## ページ本文
「孤独死は誰にでも起こりうる」これまで700件以上の孤独死の現場を特殊清掃してきた27歳の遺品整理人・小島美羽さんは、その現実を世に知ってもらいたい一心で、4年前から自身が訪れた現場の特徴をミニチュアで再現するようになった……。
先日(2020年6月21日)、小島さんを取材した「ザ・ノンフィクション――孤独死の向こう側~27歳の遺品整理人~」(フジテレビ)が放送された。昨年(2019年)夏に刊行された『時が止まった部屋:遺品整理人がミニチュアで伝える孤独死のはなし』(小島美羽著/原書房刊)がふたたび注目されている。
凄惨な現場にも行き会うことも少なくないこの仕事を20代の女性がなぜ選び、ミニチュアを作り続けるのか。国内だけでなく、海外メディアからの取材も絶えない筆者が、これまでの取材では語り切れなかった想いを初めて綴った本書から第1章「音信不通の父親」を公開する。
部屋に散乱する生活ゴミと中年男性の孤独死
独身で実家での一人暮らし。両親は他界。無職。部屋には馬券などギャンブルのはずれ券や新聞が大量に散乱。飲みかけの一升瓶や大量のカップ酒の容器、山となったコンビニ弁当の空き容器……。五、六十代男性。
発見されるのは、死後三~六か月。
発見者は、害虫の増加や異臭などの異変に気づいたアパートの大家さんや、水道メーター検針員、新聞配達員。
これが、わたしが訪れた孤独死の現場で、最も多いケースだ。
部屋の住人は、社会との関わりを自ら断ってしまっていた人が多い。
ごみ出しのときに近所の人に挨拶を返さなかったり、家にいても居留守を使うことが多かったり。
料理もせずにコンビニ弁当、そのほかの買い物は家から極力出ずにネットショッピングで済ませてしまう。
そのため、外で姿を見かけない日が続いても、誰も気がつかない。
わたしがミニチュアで再現したのは、こうした中高年男性の部屋。
共通しているのは布団を中心に生活していることで、何らかの持病を抱え、布団の上で最期を迎えることが多い。

## データ抜粋
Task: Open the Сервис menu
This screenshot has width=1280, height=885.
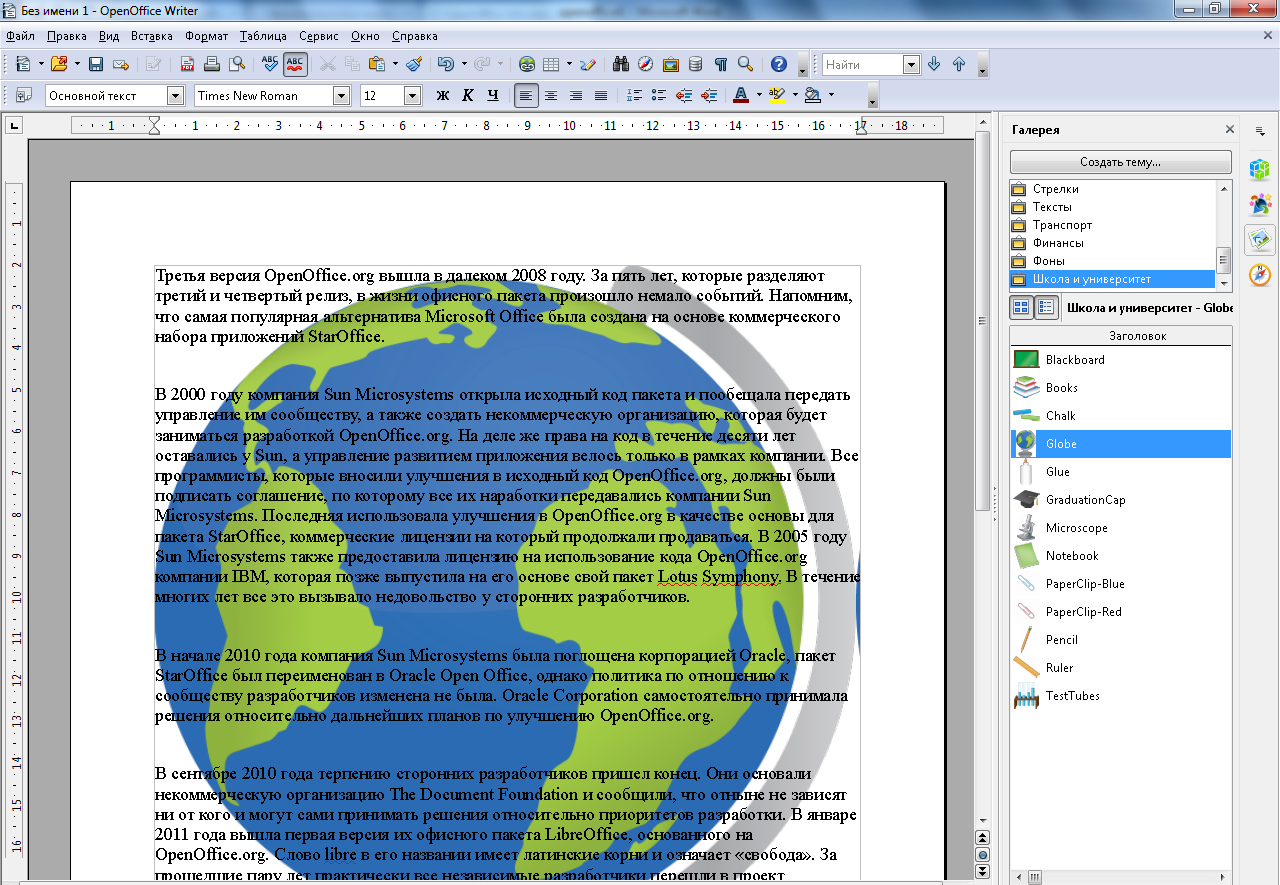Action: [x=318, y=36]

## 練習問題
1) 本文で孤独死の発見者として挙げられている人をすべて書き出してください。
2) 本文のうち、「部屋の住人は、社会との関わりを自ら断ってしまっていた人が多い。」を含む箇所から始めて「そのため、外で姿を見かけない日が続いても、誰も気がつかない。」で終わる部分を、「ネットショッピング」を「通信販売」に入れ替えて書いてください。

## 問題別の解答
1) アパートの大家さん、水道メーター検針員、新聞配達員

2)
部屋の住人は、社会との関わりを自ら断ってしまっていた人が多い。
ごみ出しのときに近所の人に挨拶を返さなかったり、家にいても居留守を使うことが多かったり。
料理もせずにコンビニ弁当、そのほかの買い物は家から極力出ずに通信販売で済ませてしまう。
そのため、外で姿を見かけない日が続いても、誰も気がつかない。